Scientia Professor David Cooper AC was the inaugural director of the Kirby Institute at its foundation in 1986, and passed away on Sunday 18 March 2018.

David had been working as an immunologist at St Vincent’s Hospital, Sydney, having returned from a stint in the USA where he first encountered what was not yet known as HIV, predominantly in gay men. He, along with colleagues at St Vincent’s, diagnosed the first cases of HIV in Australia in the early 1980s. David was determined to learn how the virus behaved, and ultimately find a treatment and cure.

As a clinician and researcher, David established strong connections with the communities affected by HIV, initially gay men, and established Australia’s first cohort study in 1983 to learn more about the virus.  In 1986, David was appointed the founding director of the National Centre in HIV Epidemiology and Clinical Research (NCHECR); the research centre established and funded by the Australian Government in response to the emergence of HIV/AIDS in Australia. Under David’s leadership, NCHECR, now the Kirby Institute, has grown into an internationally recognised infectious disease research institute.
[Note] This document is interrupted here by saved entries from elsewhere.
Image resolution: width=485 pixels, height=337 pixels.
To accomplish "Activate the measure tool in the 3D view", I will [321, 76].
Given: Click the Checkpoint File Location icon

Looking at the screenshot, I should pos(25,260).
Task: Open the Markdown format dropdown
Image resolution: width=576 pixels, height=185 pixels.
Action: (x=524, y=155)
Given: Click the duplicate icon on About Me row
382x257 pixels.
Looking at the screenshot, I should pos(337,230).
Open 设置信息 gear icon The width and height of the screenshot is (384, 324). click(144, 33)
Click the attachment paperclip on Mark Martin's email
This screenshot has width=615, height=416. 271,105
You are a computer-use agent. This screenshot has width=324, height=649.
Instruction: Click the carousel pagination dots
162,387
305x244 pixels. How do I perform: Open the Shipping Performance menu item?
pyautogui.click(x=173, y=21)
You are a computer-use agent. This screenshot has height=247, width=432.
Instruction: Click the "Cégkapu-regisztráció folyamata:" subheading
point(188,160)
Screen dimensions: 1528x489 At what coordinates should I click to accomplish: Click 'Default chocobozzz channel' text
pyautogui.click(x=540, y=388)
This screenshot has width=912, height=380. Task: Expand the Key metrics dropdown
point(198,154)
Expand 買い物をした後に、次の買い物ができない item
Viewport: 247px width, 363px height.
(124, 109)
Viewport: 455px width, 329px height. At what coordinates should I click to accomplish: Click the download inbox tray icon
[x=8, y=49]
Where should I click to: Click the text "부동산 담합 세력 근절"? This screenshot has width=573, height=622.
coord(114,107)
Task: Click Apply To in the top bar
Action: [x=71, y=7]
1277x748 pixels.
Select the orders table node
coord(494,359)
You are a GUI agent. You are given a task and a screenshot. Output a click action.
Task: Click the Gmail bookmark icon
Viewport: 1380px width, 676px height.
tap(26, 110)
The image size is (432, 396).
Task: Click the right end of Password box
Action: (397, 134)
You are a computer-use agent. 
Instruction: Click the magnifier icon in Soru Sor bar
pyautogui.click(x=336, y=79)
During his directorship of the Kirby Institute, he was named chair of the World Health Organization Global Program on AIDS Committee on Clinical Research and Drug Development (1992), President of the International AIDS Society (1994–1998) and served on numerous academic and advisory boards, both in Australia and globally.

Throughout the 1990s and 2000s, David led the expansion of the Kirby Institute, broadening our research to incorporate viral hepatitis, STIs, and other infections. In 2014, he led the institute's relocation to the UNSW Sydney campus in Kensington, NSW, where we continue our work in public health, clinical science, epidemiology, and laboratory science.

He was appointed Officer of the Order of Australia (AO) in 2003 for “service to medicine as a clinician, researcher and leading contributor in the field of HIV/AIDS research”, and posthumously appointed Companion of the Order of Australia (AC) in 2018 for “eminent service to medicine, particularly in HIV/AIDS research, as a clinician, scientist and administrator, to the development of therapies and to health programs in Southeast Asia and the Pacific”.

David Cooper was a dedicated and compassionate doctor to many HIV patients, and those with other immunological conditions, throughout his lifetime. The Kirby Institute is his legacy, which we continue with pride.